El Jefe anda revuelto. Durante el periodo estival ha tenido que lidiar con algunos críticos que le acusaban de promocionar literatura de bajo consumo: historias que no interesan a nadie, opiniones de usar y tirar, poemas carentes de lirismo. “¡La Charca somos todos!”, se defiende el Jefe a voz en grito, adoptando una actitud corporativa que le honra pero en la que no cree. “No podemos continuar justificando lo injustificable. Menos humor negro, menos ciencia ficción, menos ocurrencias de tres al cuarto y más Borges, Henry James o Jorge Guillén. La Charca necesita una vuelta de tuerca que incremente su calidad. ¡Contrate a esos grandes escritores!”.
No puedo sino encogerme de hombros ante las exigencias del Jefe. El pobre hombre acumula años, ignorancia y un par de prótesis de cadera que le obligan a caminar con dificultad. Se dirige cojitranco, candelabro en mano, hacia su despacho. Una tupida cortina de terciopelo negro marca el límite de sus aposentos. Antes de desaparecer tras la cortina, repite su cantinela: “Exija a nuestros colaboradores que afinen sus ideas y mejoren la expresión. ¡Que hagan un curso de escritura, si es necesario! ¡Que utilicen un diccionario de sinónimos! ¡Necesitamos una Charca más literaria y menos fangosa!”.

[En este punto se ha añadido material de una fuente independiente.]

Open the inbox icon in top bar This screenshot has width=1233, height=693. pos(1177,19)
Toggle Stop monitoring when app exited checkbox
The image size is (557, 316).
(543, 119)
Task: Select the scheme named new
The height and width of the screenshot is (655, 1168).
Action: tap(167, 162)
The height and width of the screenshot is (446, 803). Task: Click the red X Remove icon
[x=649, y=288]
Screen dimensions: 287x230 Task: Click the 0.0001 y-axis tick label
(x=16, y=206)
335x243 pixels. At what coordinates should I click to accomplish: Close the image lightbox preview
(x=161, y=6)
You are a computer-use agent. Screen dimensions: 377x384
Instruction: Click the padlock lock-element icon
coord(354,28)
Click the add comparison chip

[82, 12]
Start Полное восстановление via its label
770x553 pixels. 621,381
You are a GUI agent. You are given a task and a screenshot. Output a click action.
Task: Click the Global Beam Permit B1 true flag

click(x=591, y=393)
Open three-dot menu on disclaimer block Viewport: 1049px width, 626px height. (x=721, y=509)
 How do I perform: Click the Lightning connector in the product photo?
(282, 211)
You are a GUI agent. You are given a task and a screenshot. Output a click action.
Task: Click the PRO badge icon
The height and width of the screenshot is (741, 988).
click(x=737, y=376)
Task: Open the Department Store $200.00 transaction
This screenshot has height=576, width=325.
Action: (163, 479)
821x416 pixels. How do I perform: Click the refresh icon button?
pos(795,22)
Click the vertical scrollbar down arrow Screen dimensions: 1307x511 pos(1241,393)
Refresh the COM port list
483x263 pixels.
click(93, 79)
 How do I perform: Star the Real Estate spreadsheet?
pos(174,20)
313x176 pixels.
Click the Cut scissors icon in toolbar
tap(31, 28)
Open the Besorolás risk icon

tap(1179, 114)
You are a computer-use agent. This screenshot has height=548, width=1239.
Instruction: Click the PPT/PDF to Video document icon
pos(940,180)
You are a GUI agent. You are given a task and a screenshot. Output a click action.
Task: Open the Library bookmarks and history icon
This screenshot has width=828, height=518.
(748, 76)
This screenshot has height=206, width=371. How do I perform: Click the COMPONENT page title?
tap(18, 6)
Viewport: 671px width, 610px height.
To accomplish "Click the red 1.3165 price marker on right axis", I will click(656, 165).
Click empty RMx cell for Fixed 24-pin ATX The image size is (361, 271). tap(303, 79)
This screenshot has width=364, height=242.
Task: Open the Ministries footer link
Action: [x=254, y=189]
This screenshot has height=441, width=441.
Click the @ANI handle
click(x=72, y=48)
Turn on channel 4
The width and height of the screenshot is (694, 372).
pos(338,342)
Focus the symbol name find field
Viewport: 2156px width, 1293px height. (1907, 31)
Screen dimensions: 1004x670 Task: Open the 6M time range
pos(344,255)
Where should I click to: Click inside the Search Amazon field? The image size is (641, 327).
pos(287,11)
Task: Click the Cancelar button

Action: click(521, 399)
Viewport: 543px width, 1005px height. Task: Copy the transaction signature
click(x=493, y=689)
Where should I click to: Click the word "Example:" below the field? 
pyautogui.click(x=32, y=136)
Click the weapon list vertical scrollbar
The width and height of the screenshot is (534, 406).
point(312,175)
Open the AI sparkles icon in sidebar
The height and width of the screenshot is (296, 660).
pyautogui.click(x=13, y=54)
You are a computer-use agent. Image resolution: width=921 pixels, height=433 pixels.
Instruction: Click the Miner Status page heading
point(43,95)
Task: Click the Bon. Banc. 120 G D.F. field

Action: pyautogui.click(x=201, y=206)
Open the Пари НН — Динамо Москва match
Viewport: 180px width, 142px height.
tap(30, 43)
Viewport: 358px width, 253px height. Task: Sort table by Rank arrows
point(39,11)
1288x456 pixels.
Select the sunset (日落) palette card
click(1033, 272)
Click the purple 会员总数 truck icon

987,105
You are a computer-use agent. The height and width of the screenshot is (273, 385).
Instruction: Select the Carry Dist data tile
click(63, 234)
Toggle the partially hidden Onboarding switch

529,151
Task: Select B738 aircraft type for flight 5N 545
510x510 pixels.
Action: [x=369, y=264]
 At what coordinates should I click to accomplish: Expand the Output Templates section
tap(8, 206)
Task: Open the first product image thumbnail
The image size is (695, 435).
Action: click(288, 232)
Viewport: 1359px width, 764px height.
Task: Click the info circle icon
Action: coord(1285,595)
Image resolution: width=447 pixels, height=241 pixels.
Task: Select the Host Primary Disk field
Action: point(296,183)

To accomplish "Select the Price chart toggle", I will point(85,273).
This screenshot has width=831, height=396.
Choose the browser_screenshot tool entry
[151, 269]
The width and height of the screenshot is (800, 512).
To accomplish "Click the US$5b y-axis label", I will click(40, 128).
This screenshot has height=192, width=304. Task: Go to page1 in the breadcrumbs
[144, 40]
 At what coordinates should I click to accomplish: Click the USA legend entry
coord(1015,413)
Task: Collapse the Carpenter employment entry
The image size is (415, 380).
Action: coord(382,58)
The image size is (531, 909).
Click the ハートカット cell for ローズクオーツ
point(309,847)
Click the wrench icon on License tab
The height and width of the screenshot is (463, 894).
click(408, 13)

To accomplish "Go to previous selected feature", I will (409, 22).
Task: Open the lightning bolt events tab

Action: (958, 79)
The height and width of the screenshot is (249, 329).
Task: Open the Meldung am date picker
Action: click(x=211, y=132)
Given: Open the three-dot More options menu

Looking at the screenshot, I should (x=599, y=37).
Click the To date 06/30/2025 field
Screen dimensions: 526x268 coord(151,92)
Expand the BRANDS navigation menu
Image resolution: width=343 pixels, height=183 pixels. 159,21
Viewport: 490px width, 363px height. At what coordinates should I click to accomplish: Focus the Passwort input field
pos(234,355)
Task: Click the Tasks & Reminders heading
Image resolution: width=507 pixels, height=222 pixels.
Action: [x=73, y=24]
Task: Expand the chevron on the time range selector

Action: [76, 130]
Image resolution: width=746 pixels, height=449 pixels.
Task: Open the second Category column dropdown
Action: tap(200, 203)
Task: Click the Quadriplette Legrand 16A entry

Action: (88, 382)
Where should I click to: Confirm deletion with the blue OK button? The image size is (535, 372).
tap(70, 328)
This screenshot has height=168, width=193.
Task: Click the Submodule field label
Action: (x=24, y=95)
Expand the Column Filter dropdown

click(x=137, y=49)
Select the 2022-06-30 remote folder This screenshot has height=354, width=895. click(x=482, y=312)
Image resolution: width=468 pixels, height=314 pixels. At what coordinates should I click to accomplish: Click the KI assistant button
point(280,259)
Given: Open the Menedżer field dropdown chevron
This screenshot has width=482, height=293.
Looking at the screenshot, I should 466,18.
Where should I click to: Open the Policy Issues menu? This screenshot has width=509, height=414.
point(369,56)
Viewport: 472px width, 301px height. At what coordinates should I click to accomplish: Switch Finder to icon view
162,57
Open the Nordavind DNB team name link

Me aproximo a la cortina para continuar hablando. No sé si me escucha, pero le explico que saber juntar palabras no está al alcance de cualquiera. Con palabras se construyeron la Biblioteca de Babel, las novelas de Henry James y la poesía de Guillén, aunque sacrificando la comprensión del texto al supremo valor del artificio literario. En mi opinión un texto debe alcanzar a todo tipo de luces, lucir y ser potable.
“Le aseguro que sin estímulo –o sin amenaza, si lo prefiere- no resultará fácil mantener la potabilidad de la Charca”, concluye el Jefe desde detrás de la cortina.
Entonces trato de explicarle que, al fin y al cabo, no somos sino un modesto grupo de gente al que le gusta escribir y ser leído. Y le recuerdo que no es exclusivo del arte literario hundir sus raíces en el lenguaje. También las notas de prensa, las esquelas fúnebres, las frases publicitarias, las críticas de cine, las convocatorias de reuniones de vecinos y las cartas de amor tienen su corazoncito. ¿Qué deberíamos hacer con ellas? ¿Discriminarlas porque no alcanzan la sublime belleza del arte literario? ¿Acaso no han demostrado sobradamente su capacidad de hacerse comprender sin artificios?
Pero hace rato que el Jefe no me escucha. Desde el otro lado de la cortina oigo el murmullo de quien se aclara la voz haciendo gárgaras. Cuando termina (o concluye, acaba, finaliza, ultima, remata, liquida o agota su acción), me ordena: “Aquí hace falta una vuelta de tuerca, Nicanor. Apriete a esos tipos y que sigan escribiendo. ¡Pero que lo hagan bien de una puta vez!”. Todo sea por el arte literario.